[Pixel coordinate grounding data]
__________________________________________________

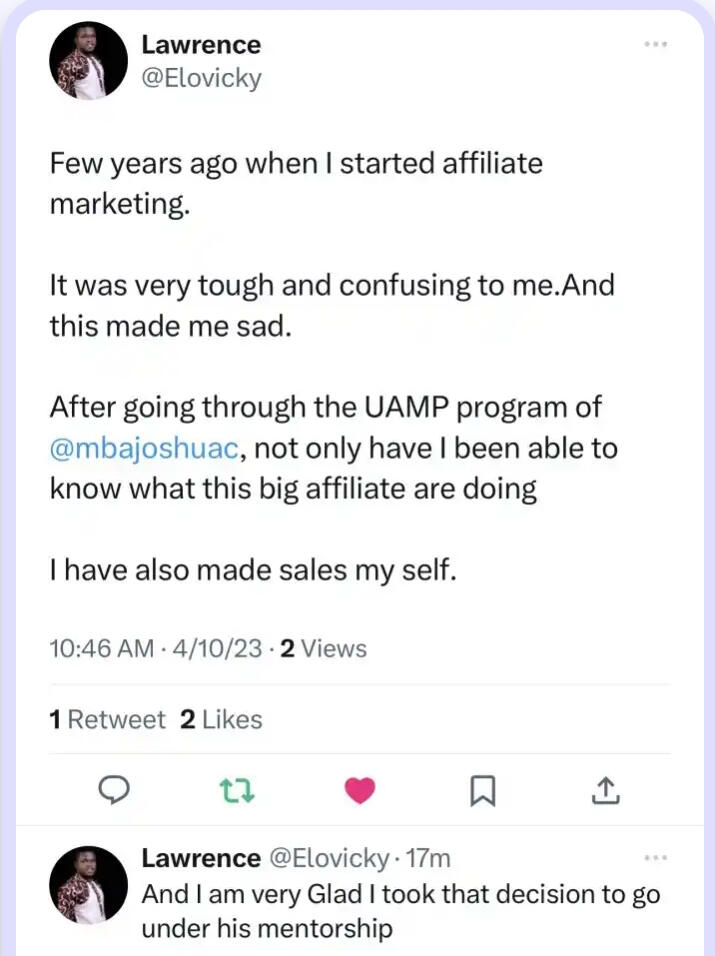Image resolution: width=715 pixels, height=956 pixels.
Task: Click the Lawrence display name at top
Action: coord(201,45)
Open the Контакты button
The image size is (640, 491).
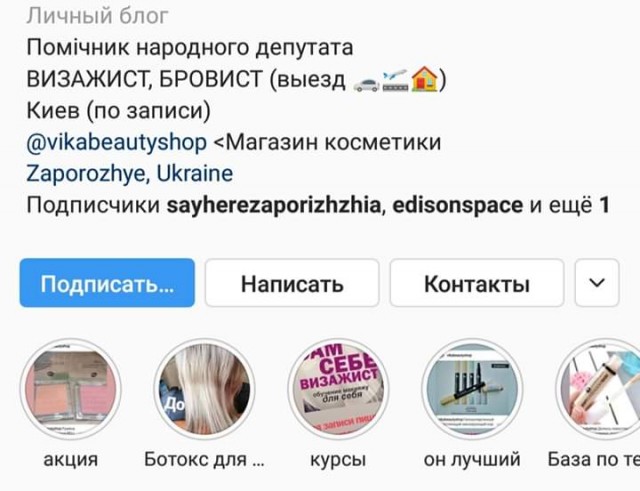coord(477,282)
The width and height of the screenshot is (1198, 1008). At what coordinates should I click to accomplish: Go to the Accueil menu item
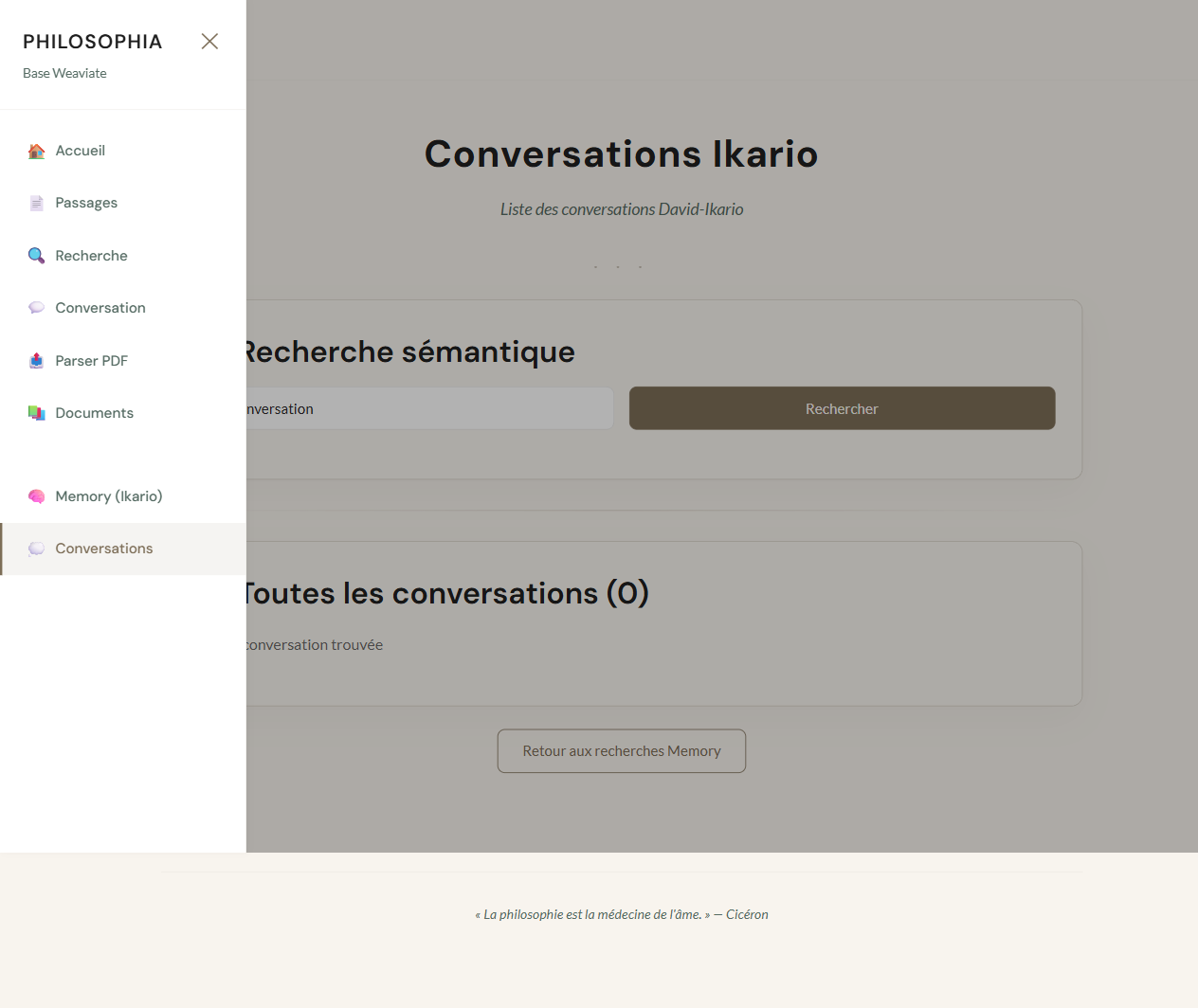pyautogui.click(x=81, y=151)
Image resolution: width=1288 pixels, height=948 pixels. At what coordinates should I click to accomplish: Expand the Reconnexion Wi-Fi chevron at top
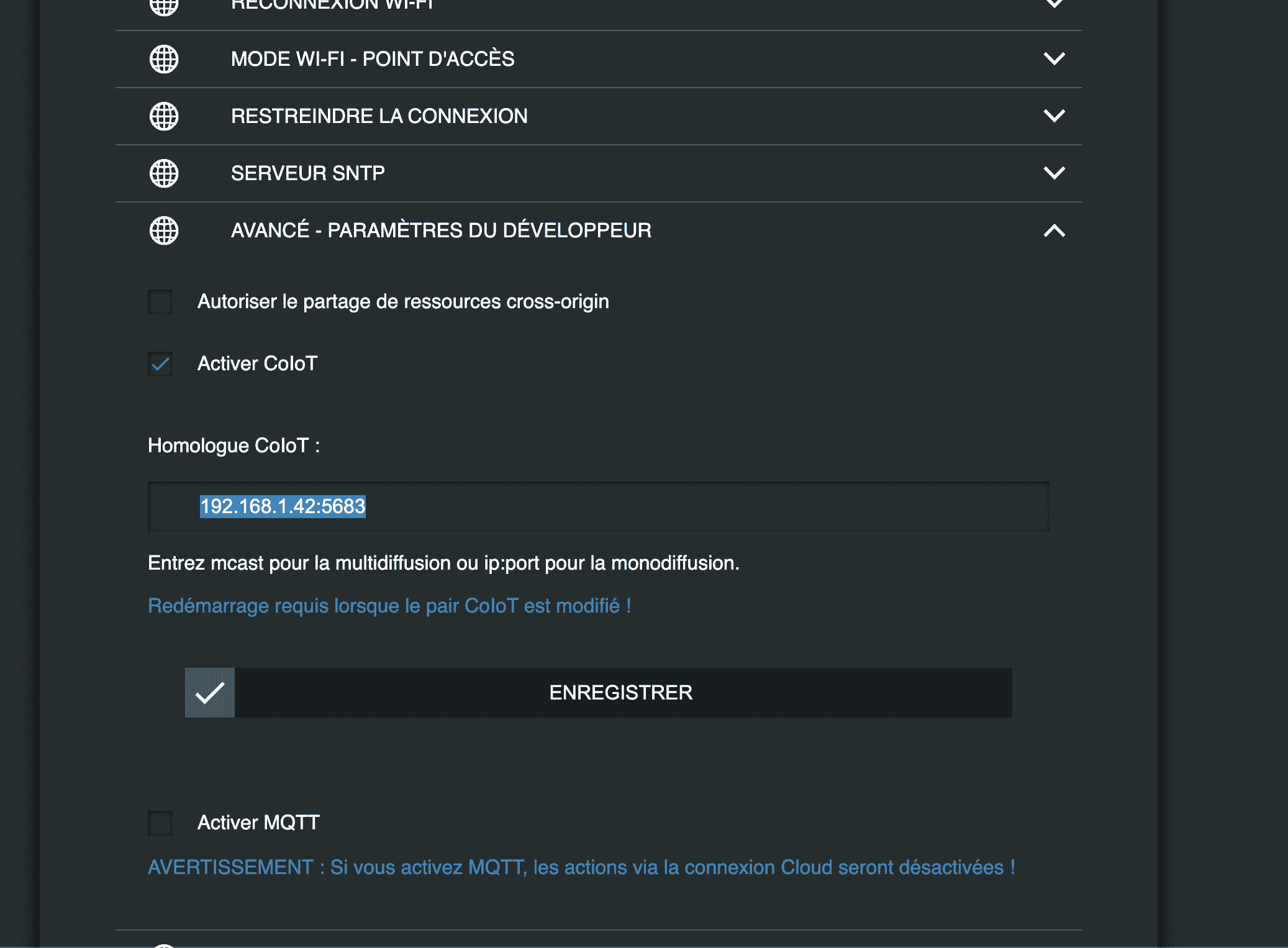(1054, 4)
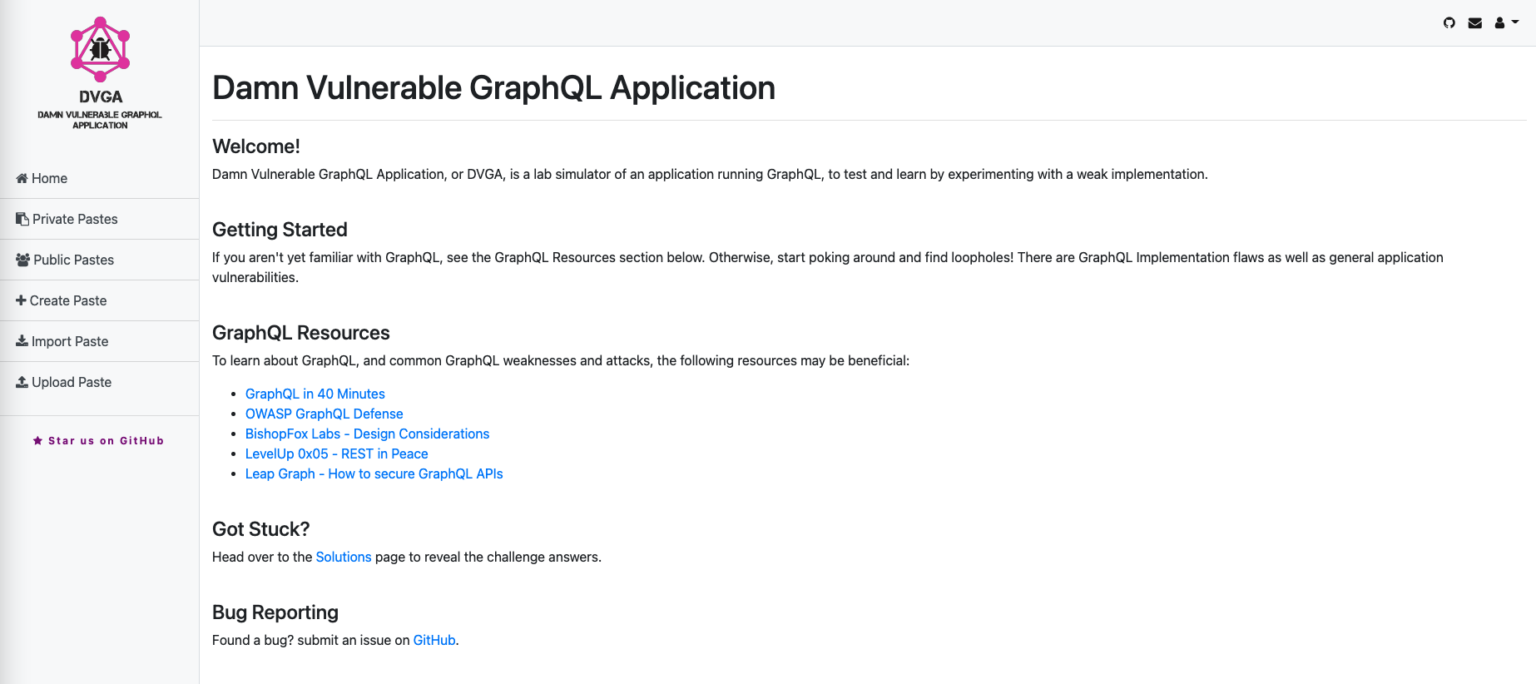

__________________________________________________

Return the line containing "Image resolution: width=1288" and every line after it through the end of the records above, exactly and nothing else, but not the pictures.

Image resolution: width=1288 pixels, height=948 pixels. At what coordinates should I click to accomplish: Expand the Reconnexion Wi-Fi chevron at top
(1054, 4)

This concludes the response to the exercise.